Problem to solve: Word for word, print all of the entries below.

((

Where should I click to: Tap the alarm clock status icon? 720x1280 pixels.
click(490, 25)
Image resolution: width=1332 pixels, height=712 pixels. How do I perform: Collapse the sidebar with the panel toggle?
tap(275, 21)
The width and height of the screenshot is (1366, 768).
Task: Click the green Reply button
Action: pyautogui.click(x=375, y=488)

))

The completed task:
Where should I click to: Tap the alarm clock status icon? 720x1280 pixels.
click(490, 25)
Image resolution: width=1332 pixels, height=712 pixels. How do I perform: Collapse the sidebar with the panel toggle?
tap(275, 21)
The width and height of the screenshot is (1366, 768).
Task: Click the green Reply button
Action: pyautogui.click(x=375, y=488)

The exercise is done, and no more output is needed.